Born on Jan. 24, 1913, to Captain William F. and Helen Mohler Goodrich in Fennville, Mich., he graduated from Jackson High School in Michigan in 1931. Goodrich was an Eagle Scout and Sea Scout. His small town life changed dramatically when, at 16, he traveled the Atlantic Ocean by ship to England for the 1929 International Scout Jamboree. He saw England, crossed the English Channel to France and from this moment his eyes were opened to a world he had to see through a growing passion for ships and maritime history.
In 1937, Goodrich received a Bachelor of Science in naval architecture and engineering from the University of Michigan. He then joined the Merchant Marine, transporting oil from Venezuela to the East Coast. In 1940, as World War II loomed, he became chief engineer and naval architect at the Todd-Pacific Shipyards in Tacoma, Wash., and played a key role in the Liberty ship war effort by helping to develop the mass production of escort aircraft carriers.
Following the war, Goodrich co-founded Deep Sea Trawlers, a company that pioneered the Alaska king crab industry of today. In 1957, he was appointed general manager of Todd’s Los Angeles shipyard in San Pedro, Calif. Here he demonstrated his uncanny ability to assess ship damage and then estimate “on the fly” the time and materials required to get the ship repaired and back in service without doing a formal engineering study.
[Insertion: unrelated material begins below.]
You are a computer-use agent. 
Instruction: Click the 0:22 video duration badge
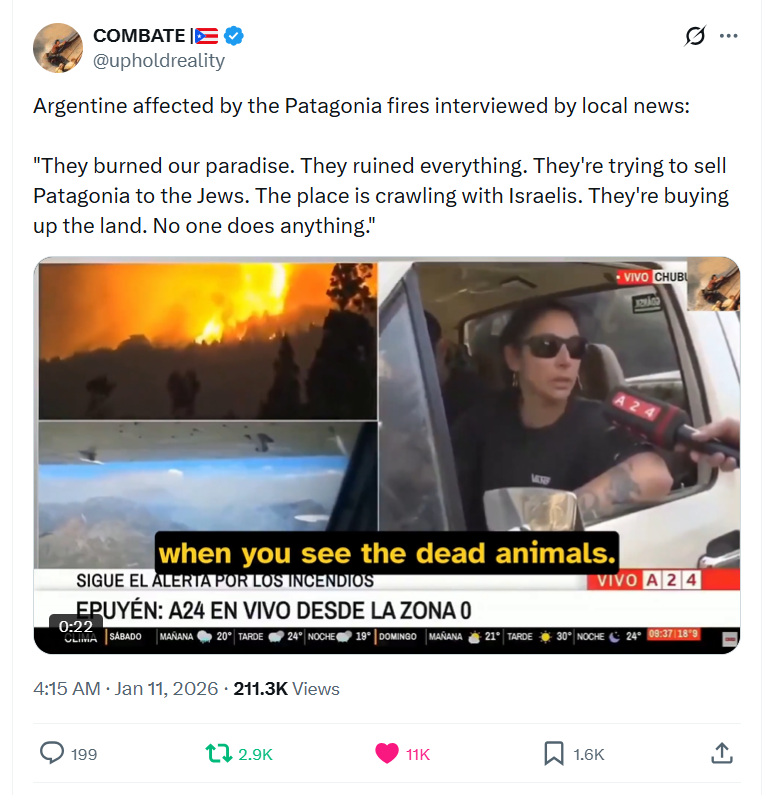point(76,626)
In 1965, Goodrich became president and chief executive officer of the Bath Iron Works and served in that capacity until 1975, when he was named chairman of the board until his retirement in 1978. He steered BIW through very turbulent years in the 1960s, fighting in Washington, D.C., for Navy contracts as a small shipyard against big southern competitors. He led the team that began the successful modernization program that has stood BIW well to this day.
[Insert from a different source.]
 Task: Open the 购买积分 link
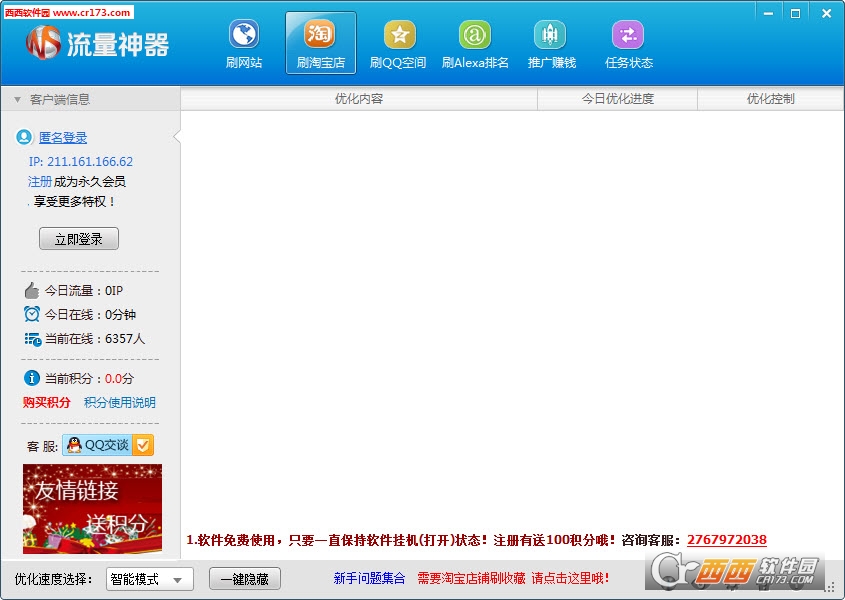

In 1981, President Ronald Reagan, recognizing Goodrich’s maritime and ship building expertise, chose him to become undersecretary of the Navy to rebuild a 600-ship Navy. On his retirement as undersecretary in 1987, he received the Department of Defense Distinguished Civilian Medal and the Department of Navy Distinguished Civilian Medal.
In 1973, Bowdoin College awarded Goodrich an honorary doctor of laws degree and in 1995, the University of Michigan awarded him the Naval Architecture and Marine Engineering Alumni Society Merit Award.
In his personal life, Goodrich was an avid skier and sailor with an endless competitive spirit, who thrilled to sail the Maine coast with his children and grandchildren. He was passionate even to the end in a quest for knowledge and education. He had a genuine interest in the lives of those he met, curious to know their own goals and aspirations and always asked about their families.
Goodrich is survived by his wife of 72 years, the former Helen Virginia Poe of Tacoma, Wash.; three children, James P. Goodrich and Marilyn Peterson, of St Helens, Ore., John F. Goodrich and his wife, Corey, of Cumberland, and Nancy McGraw and her husband, Terry, of Darien, Conn.; eight grandchildren and 8 great-grandsons.
The family will be holding a private burial service with a celebration of his life later this summer.
In lieu of flowers, donations can be directed to: The Barbara Bush Children’s Hospital of Maine Medical Center, Development Office, 22 Bramhall St., Portland, ME 04102, or Boy Scouts Pine Tree Council, # 218, 131 Johnson Road, Portland, ME 04102.